SMBC、ステーブルコイン事業化へ基本合意、国内発行の優位性を強調
SMBCグループは2025年3月、ステーブルコイン事業化に向けた基本合意書を締結しました。Ava Labs、Fireblocks、TISがパートナーとして参画します。三井住友銀行デジタル戦略部への取材から、事業参入の背景と戦略が語られました。
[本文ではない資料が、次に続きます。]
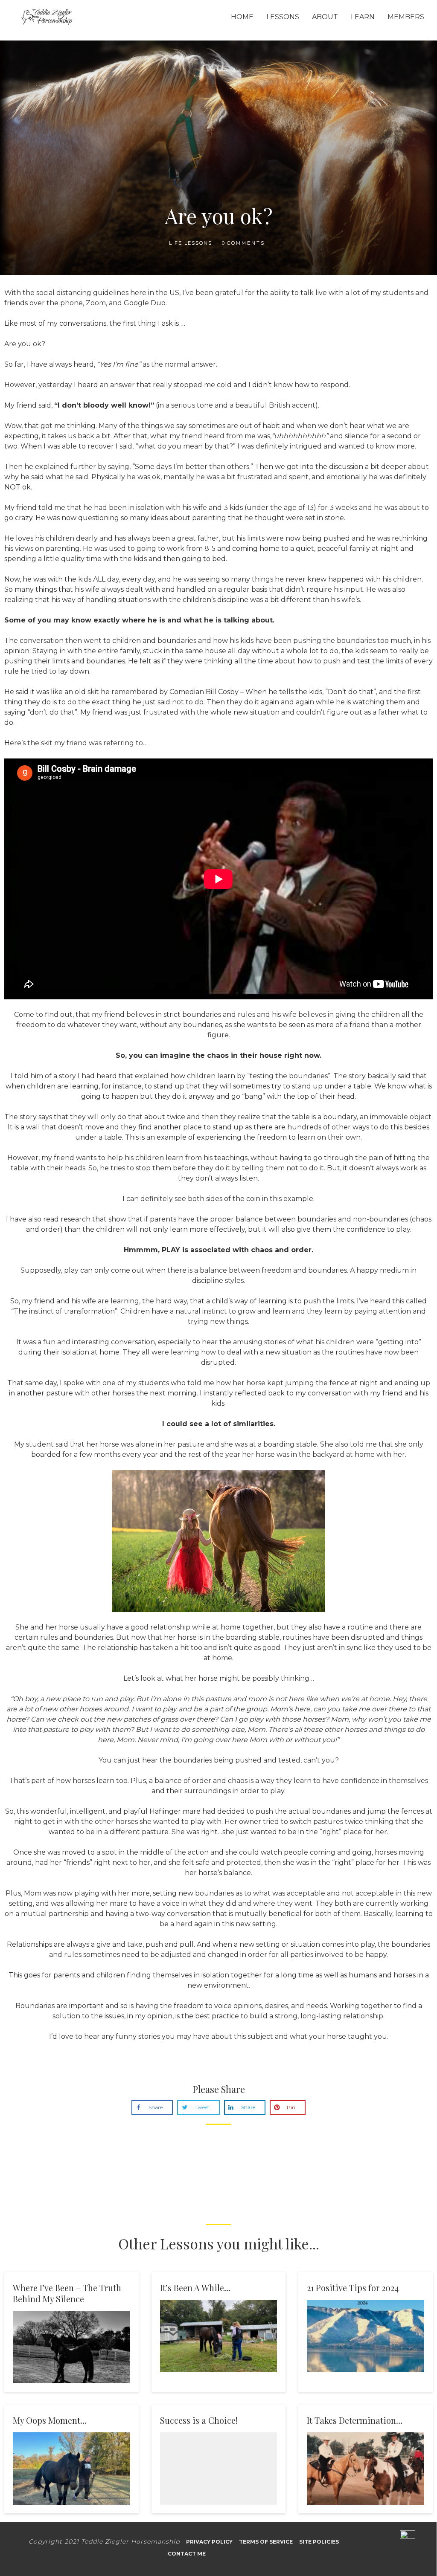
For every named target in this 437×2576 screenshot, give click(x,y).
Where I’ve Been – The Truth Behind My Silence (67, 2293)
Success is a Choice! (199, 2420)
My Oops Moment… (50, 2420)
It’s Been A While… (195, 2287)
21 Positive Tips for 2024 (353, 2287)
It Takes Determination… (354, 2420)
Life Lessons (190, 243)
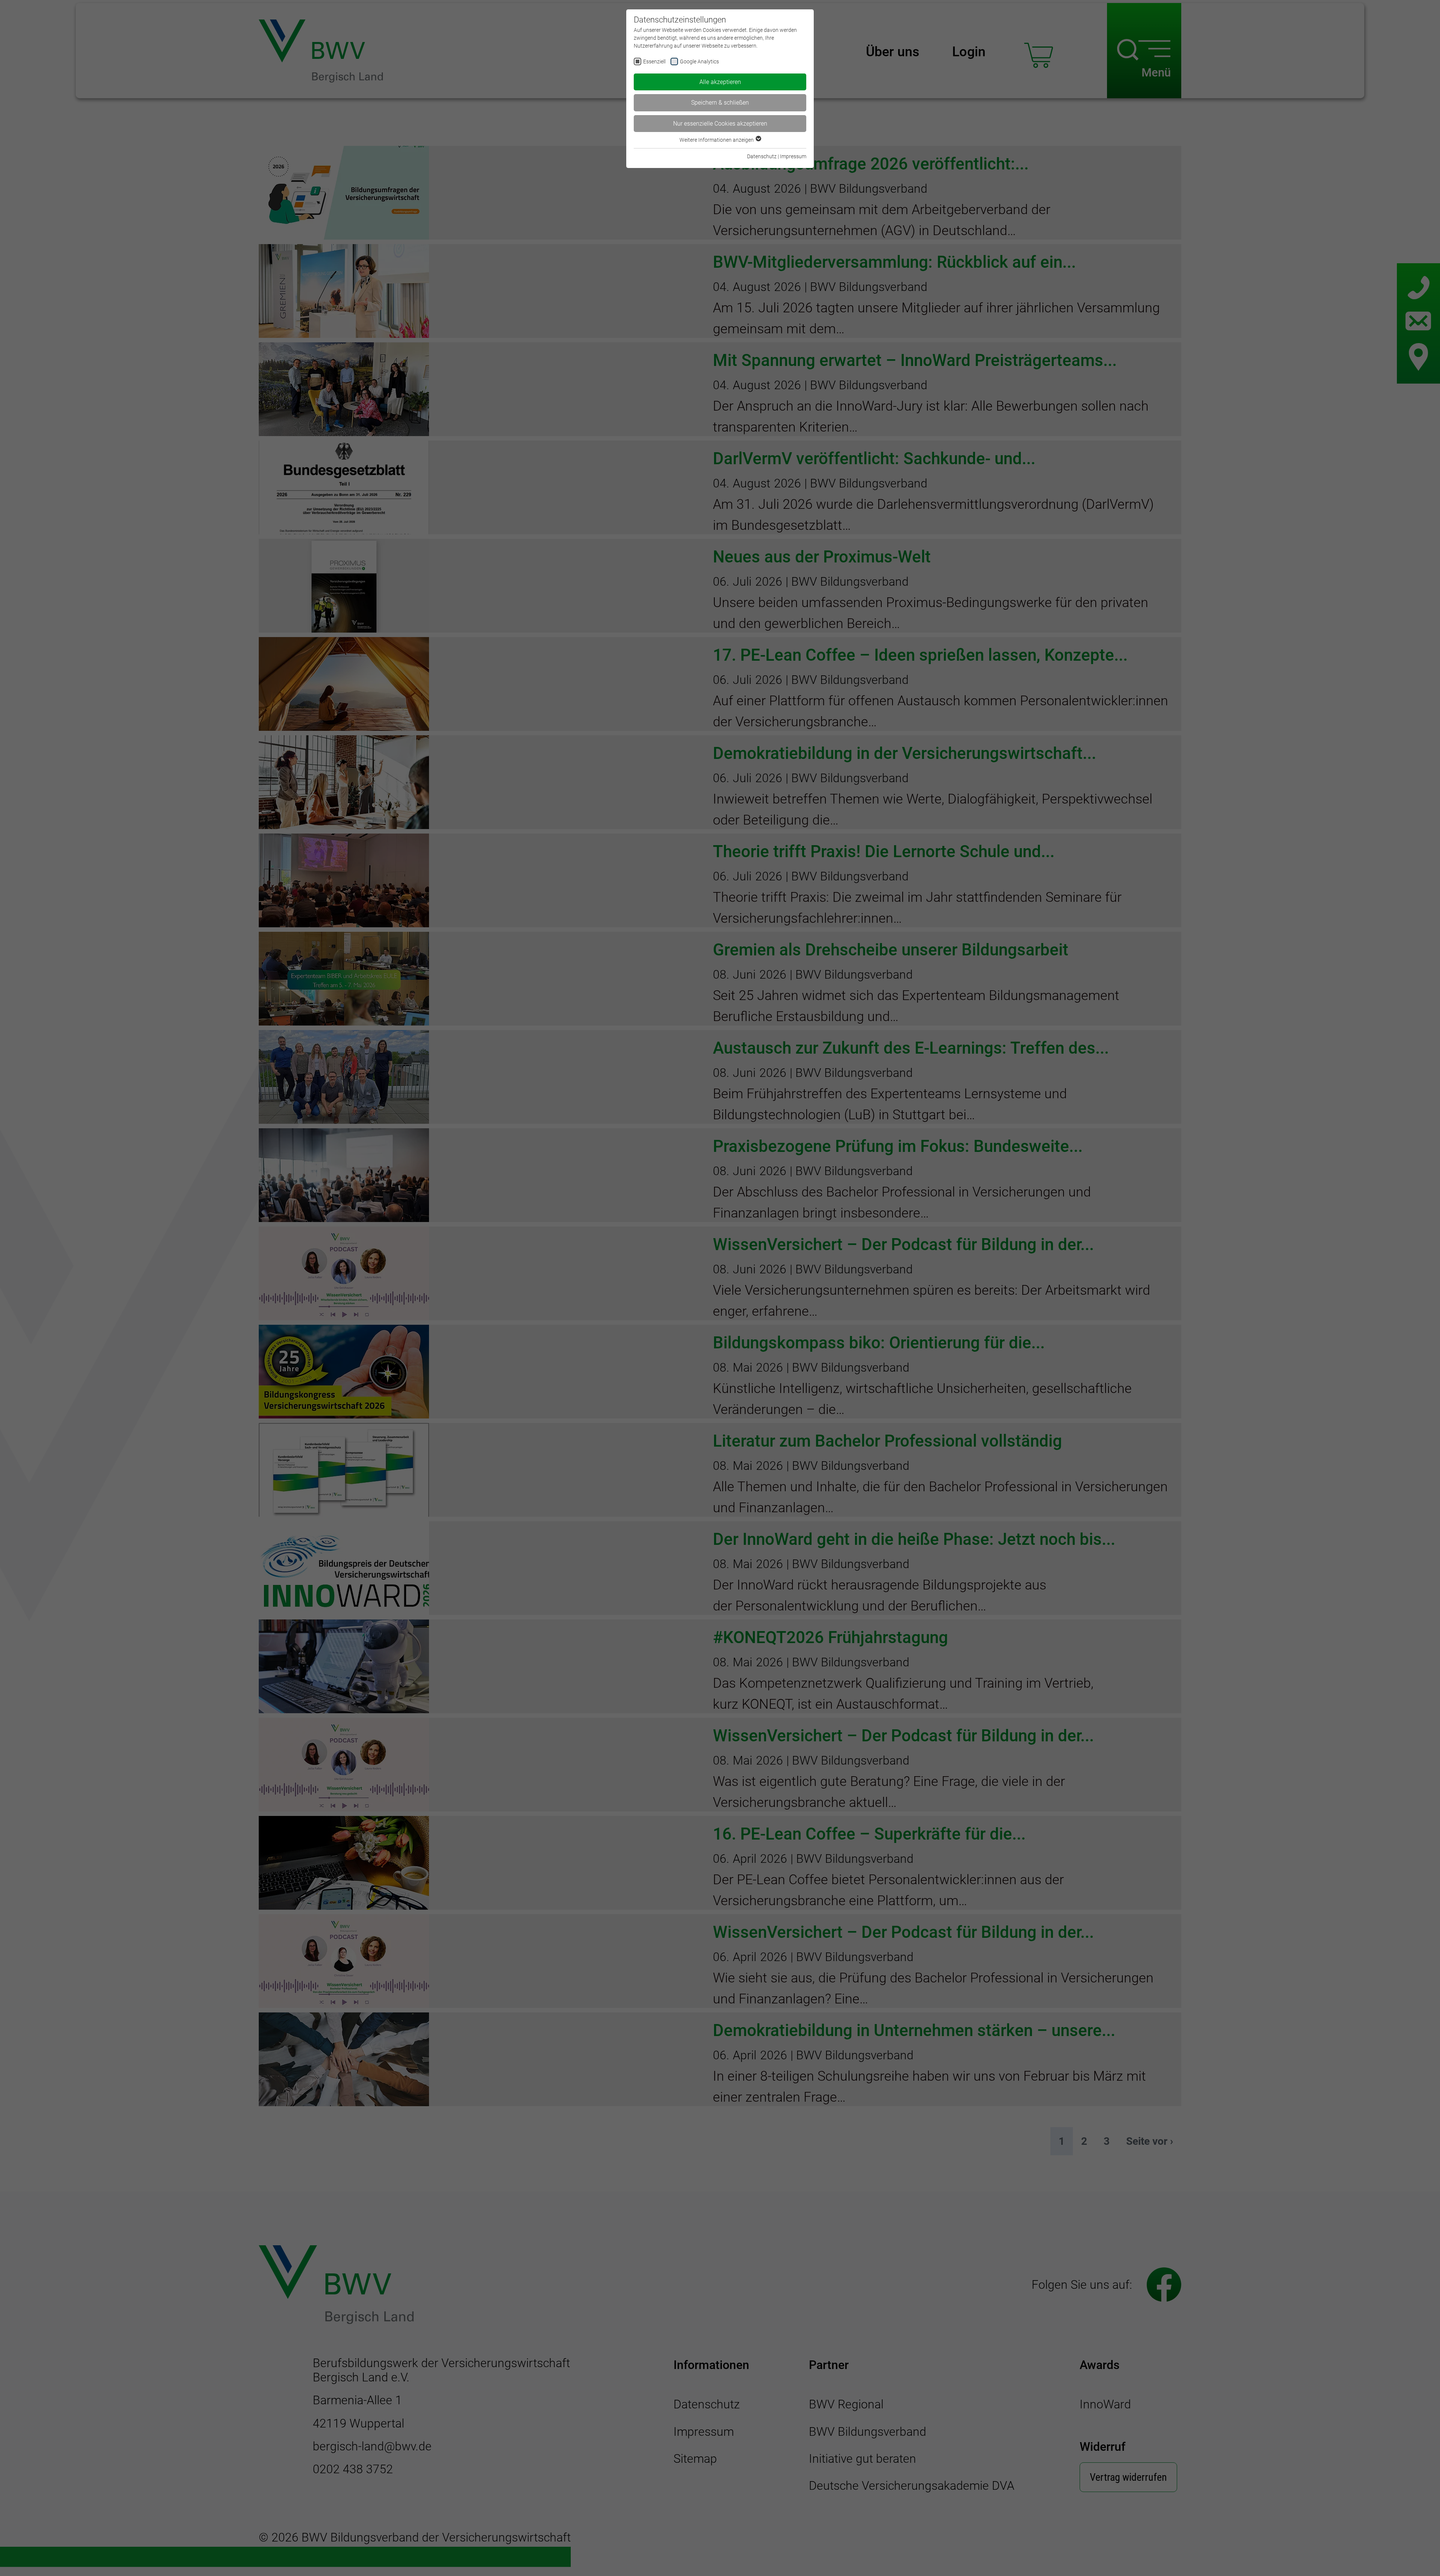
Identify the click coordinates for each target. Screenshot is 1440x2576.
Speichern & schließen (720, 102)
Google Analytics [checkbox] (699, 61)
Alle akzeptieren (720, 81)
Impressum (793, 156)
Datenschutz (762, 156)
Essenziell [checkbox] (654, 61)
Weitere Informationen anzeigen (717, 140)
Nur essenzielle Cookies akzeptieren (720, 123)
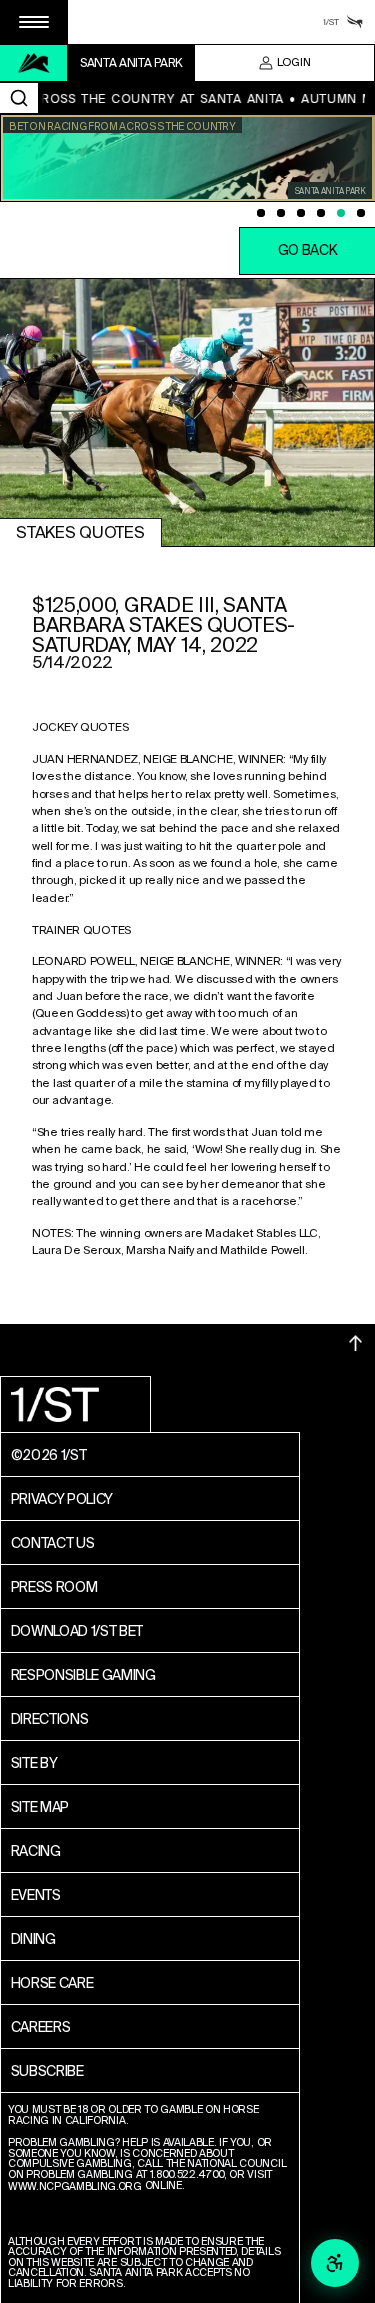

参入の背景には、改正資金決済法の施行と米国の規制環境が急速に変化していることがあります。海外勢の参入に対する危機感が高まる中、SMBCは国内での競争力確保を重視しています。三メガバンク唯一の信託ライセンスを本体に有し、三井住友銀行が商業銀行として直接発行できるという特徴を活かします。海外発行ステーブルコインとの大きな違いは、ダブルリザーブによるコスト負担が生じないという点です。
ターゲットは企業間決済で、グループ会社間送金や外貨建て送金の効率化、24時間365日の資金移動実現を目指しています。既存の金融サービスにステーブルコイン機能を組み込む戦略を採用予定です。ステーブルコインはあくまで決済インフラとして位置づけ、その上で付加価値的なサービスを提供できるかがマネタイズの競争軸になると見ています。